Records provided =>
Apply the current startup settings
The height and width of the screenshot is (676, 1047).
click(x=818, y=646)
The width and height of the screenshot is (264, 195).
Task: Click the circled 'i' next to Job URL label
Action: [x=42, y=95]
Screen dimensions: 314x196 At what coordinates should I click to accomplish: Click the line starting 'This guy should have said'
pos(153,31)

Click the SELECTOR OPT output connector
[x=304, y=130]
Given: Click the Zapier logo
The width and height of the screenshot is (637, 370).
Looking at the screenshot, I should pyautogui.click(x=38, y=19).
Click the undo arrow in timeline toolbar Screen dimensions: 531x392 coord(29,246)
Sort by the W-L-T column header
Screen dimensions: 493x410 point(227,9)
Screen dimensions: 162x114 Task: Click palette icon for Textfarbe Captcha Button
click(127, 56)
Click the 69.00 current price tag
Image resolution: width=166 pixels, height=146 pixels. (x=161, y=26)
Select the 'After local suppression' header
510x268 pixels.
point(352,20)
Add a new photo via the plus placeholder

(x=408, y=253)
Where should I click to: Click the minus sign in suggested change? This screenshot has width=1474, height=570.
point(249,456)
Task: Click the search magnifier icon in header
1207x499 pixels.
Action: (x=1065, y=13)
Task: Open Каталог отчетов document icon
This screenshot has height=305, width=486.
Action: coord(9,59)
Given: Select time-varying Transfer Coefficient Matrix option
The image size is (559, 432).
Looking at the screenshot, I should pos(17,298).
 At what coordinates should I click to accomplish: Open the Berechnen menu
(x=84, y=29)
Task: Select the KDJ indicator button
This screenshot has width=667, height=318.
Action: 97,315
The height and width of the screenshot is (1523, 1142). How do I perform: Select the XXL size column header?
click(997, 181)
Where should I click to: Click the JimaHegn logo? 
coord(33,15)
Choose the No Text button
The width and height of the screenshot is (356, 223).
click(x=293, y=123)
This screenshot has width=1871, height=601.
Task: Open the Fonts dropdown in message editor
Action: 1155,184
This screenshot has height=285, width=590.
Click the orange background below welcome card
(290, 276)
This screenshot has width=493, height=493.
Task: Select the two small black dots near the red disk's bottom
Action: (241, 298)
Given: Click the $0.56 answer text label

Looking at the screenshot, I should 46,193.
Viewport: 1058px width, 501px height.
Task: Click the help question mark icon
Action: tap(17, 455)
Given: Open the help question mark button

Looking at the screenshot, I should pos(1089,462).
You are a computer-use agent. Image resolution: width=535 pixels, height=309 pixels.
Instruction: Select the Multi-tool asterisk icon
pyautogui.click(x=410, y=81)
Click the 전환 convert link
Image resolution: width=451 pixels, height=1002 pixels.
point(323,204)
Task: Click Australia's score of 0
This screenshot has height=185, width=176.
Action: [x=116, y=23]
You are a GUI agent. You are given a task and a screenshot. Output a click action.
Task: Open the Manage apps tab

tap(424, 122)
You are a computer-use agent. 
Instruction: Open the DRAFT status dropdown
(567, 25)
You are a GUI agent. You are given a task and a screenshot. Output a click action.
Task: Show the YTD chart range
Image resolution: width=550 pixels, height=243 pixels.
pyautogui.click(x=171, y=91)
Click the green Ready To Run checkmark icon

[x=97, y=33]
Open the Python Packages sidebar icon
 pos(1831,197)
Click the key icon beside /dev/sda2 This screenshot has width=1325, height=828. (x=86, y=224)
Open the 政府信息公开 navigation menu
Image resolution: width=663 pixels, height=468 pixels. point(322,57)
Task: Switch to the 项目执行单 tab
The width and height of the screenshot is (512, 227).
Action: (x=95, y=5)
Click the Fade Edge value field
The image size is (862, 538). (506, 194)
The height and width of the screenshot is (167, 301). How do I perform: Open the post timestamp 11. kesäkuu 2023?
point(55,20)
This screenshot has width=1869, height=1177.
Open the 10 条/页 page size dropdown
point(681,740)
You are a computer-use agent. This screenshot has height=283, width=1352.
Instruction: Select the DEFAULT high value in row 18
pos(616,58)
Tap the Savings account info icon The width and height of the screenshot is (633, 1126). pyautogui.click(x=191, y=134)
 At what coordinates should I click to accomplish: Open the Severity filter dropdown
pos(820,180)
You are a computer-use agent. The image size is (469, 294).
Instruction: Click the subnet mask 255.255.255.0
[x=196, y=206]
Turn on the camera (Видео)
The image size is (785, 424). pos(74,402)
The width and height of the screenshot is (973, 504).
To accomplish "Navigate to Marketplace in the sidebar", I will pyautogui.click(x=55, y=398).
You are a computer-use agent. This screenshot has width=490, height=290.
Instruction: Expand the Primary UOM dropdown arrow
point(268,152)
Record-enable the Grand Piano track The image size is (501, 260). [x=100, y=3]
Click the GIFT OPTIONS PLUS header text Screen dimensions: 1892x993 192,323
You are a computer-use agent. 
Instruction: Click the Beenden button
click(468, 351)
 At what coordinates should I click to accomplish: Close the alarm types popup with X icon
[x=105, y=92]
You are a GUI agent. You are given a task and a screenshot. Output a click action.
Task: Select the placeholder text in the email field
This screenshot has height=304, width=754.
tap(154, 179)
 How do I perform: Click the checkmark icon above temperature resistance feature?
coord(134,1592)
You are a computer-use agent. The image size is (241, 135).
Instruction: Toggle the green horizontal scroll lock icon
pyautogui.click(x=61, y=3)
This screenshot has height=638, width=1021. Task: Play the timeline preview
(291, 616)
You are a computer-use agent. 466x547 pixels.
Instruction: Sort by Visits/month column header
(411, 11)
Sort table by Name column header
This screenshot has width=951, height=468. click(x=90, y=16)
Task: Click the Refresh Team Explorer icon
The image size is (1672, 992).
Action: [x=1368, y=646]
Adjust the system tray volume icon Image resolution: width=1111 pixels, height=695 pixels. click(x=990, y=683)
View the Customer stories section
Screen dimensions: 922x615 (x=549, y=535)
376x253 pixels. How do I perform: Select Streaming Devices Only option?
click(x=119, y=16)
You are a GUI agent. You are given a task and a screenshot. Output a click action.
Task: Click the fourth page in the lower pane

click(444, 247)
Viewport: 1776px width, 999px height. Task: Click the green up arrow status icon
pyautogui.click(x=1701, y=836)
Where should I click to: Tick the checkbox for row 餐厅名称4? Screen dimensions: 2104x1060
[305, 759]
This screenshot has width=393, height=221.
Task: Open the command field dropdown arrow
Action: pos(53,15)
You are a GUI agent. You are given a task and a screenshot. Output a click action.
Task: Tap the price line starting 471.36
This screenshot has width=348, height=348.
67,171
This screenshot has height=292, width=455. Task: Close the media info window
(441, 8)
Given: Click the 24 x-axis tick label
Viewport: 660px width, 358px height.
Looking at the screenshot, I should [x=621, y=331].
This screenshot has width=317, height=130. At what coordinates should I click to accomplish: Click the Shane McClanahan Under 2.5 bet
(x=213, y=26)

Required work => Reproduce the listing above word for word, from its first line through its last.

Output =>
Apply the current startup settings
The height and width of the screenshot is (676, 1047).
click(x=818, y=646)
The width and height of the screenshot is (264, 195).
Task: Click the circled 'i' next to Job URL label
Action: [x=42, y=95]
Screen dimensions: 314x196 At what coordinates should I click to accomplish: Click the line starting 'This guy should have said'
pos(153,31)

Click the SELECTOR OPT output connector
[x=304, y=130]
Given: Click the Zapier logo
The width and height of the screenshot is (637, 370).
Looking at the screenshot, I should pyautogui.click(x=38, y=19).
Click the undo arrow in timeline toolbar Screen dimensions: 531x392 coord(29,246)
Sort by the W-L-T column header
Screen dimensions: 493x410 point(227,9)
Screen dimensions: 162x114 Task: Click palette icon for Textfarbe Captcha Button
click(127, 56)
Click the 69.00 current price tag
Image resolution: width=166 pixels, height=146 pixels. (x=161, y=26)
Select the 'After local suppression' header
510x268 pixels.
point(352,20)
Add a new photo via the plus placeholder

(x=408, y=253)
Where should I click to: Click the minus sign in suggested change? This screenshot has width=1474, height=570.
point(249,456)
Task: Click the search magnifier icon in header
1207x499 pixels.
Action: (x=1065, y=13)
Task: Open Каталог отчетов document icon
This screenshot has height=305, width=486.
Action: coord(9,59)
Given: Select time-varying Transfer Coefficient Matrix option
The image size is (559, 432).
Looking at the screenshot, I should pos(17,298).
 At what coordinates should I click to accomplish: Open the Berechnen menu
(x=84, y=29)
Task: Select the KDJ indicator button
This screenshot has width=667, height=318.
Action: 97,315
The height and width of the screenshot is (1523, 1142). How do I perform: Select the XXL size column header?
click(997, 181)
Where should I click to: Click the JimaHegn logo? 
coord(33,15)
Choose the No Text button
The width and height of the screenshot is (356, 223).
click(x=293, y=123)
This screenshot has width=1871, height=601.
Task: Open the Fonts dropdown in message editor
Action: 1155,184
This screenshot has height=285, width=590.
Click the orange background below welcome card
(290, 276)
This screenshot has width=493, height=493.
Task: Select the two small black dots near the red disk's bottom
Action: (241, 298)
Given: Click the $0.56 answer text label

Looking at the screenshot, I should 46,193.
Viewport: 1058px width, 501px height.
Task: Click the help question mark icon
Action: tap(17, 455)
Given: Open the help question mark button

Looking at the screenshot, I should pos(1089,462).
You are a computer-use agent. Image resolution: width=535 pixels, height=309 pixels.
Instruction: Select the Multi-tool asterisk icon
pyautogui.click(x=410, y=81)
Click the 전환 convert link
Image resolution: width=451 pixels, height=1002 pixels.
point(323,204)
Task: Click Australia's score of 0
This screenshot has height=185, width=176.
Action: [x=116, y=23]
You are a GUI agent. You are given a task and a screenshot. Output a click action.
Task: Open the Manage apps tab

tap(424, 122)
You are a computer-use agent. 
Instruction: Open the DRAFT status dropdown
(567, 25)
You are a GUI agent. You are given a task and a screenshot. Output a click action.
Task: Show the YTD chart range
Image resolution: width=550 pixels, height=243 pixels.
pyautogui.click(x=171, y=91)
Click the green Ready To Run checkmark icon

[x=97, y=33]
Open the Python Packages sidebar icon
 pos(1831,197)
Click the key icon beside /dev/sda2 This screenshot has width=1325, height=828. (x=86, y=224)
Open the 政府信息公开 navigation menu
Image resolution: width=663 pixels, height=468 pixels. point(322,57)
Task: Switch to the 项目执行单 tab
The width and height of the screenshot is (512, 227).
Action: (x=95, y=5)
Click the Fade Edge value field
The image size is (862, 538). (506, 194)
The height and width of the screenshot is (167, 301). How do I perform: Open the post timestamp 11. kesäkuu 2023?
point(55,20)
This screenshot has width=1869, height=1177.
Open the 10 条/页 page size dropdown
point(681,740)
You are a computer-use agent. This screenshot has height=283, width=1352.
Instruction: Select the DEFAULT high value in row 18
pos(616,58)
Tap the Savings account info icon The width and height of the screenshot is (633, 1126). pyautogui.click(x=191, y=134)
 At what coordinates should I click to accomplish: Open the Severity filter dropdown
pos(820,180)
You are a computer-use agent. The image size is (469, 294).
Instruction: Click the subnet mask 255.255.255.0
[x=196, y=206]
Turn on the camera (Видео)
The image size is (785, 424). pos(74,402)
The width and height of the screenshot is (973, 504).
To accomplish "Navigate to Marketplace in the sidebar", I will pyautogui.click(x=55, y=398).
You are a computer-use agent. This screenshot has width=490, height=290.
Instruction: Expand the Primary UOM dropdown arrow
point(268,152)
Record-enable the Grand Piano track The image size is (501, 260). [x=100, y=3]
Click the GIFT OPTIONS PLUS header text Screen dimensions: 1892x993 192,323
You are a computer-use agent. 
Instruction: Click the Beenden button
click(468, 351)
 At what coordinates should I click to accomplish: Close the alarm types popup with X icon
[x=105, y=92]
You are a GUI agent. You are given a task and a screenshot. Output a click action.
Task: Select the placeholder text in the email field
This screenshot has height=304, width=754.
tap(154, 179)
 How do I perform: Click the checkmark icon above temperature resistance feature?
coord(134,1592)
You are a computer-use agent. The image size is (241, 135).
Instruction: Toggle the green horizontal scroll lock icon
pyautogui.click(x=61, y=3)
This screenshot has height=638, width=1021. Task: Play the timeline preview
(291, 616)
You are a computer-use agent. 466x547 pixels.
Instruction: Sort by Visits/month column header
(411, 11)
Sort table by Name column header
This screenshot has width=951, height=468. click(x=90, y=16)
Task: Click the Refresh Team Explorer icon
The image size is (1672, 992).
Action: [x=1368, y=646]
Adjust the system tray volume icon Image resolution: width=1111 pixels, height=695 pixels. click(x=990, y=683)
View the Customer stories section
Screen dimensions: 922x615 (x=549, y=535)
376x253 pixels. How do I perform: Select Streaming Devices Only option?
click(x=119, y=16)
You are a GUI agent. You are given a task and a screenshot. Output a click action.
Task: Click the fourth page in the lower pane

click(444, 247)
Viewport: 1776px width, 999px height. Task: Click the green up arrow status icon
pyautogui.click(x=1701, y=836)
Where should I click to: Tick the checkbox for row 餐厅名称4? Screen dimensions: 2104x1060
[305, 759]
This screenshot has width=393, height=221.
Task: Open the command field dropdown arrow
Action: pos(53,15)
You are a GUI agent. You are given a task and a screenshot. Output a click action.
Task: Tap the price line starting 471.36
This screenshot has width=348, height=348.
67,171
This screenshot has height=292, width=455. Task: Close the media info window
(441, 8)
Given: Click the 24 x-axis tick label
Viewport: 660px width, 358px height.
Looking at the screenshot, I should [x=621, y=331].
This screenshot has width=317, height=130. At what coordinates should I click to accomplish: Click the Shane McClanahan Under 2.5 bet
(x=213, y=26)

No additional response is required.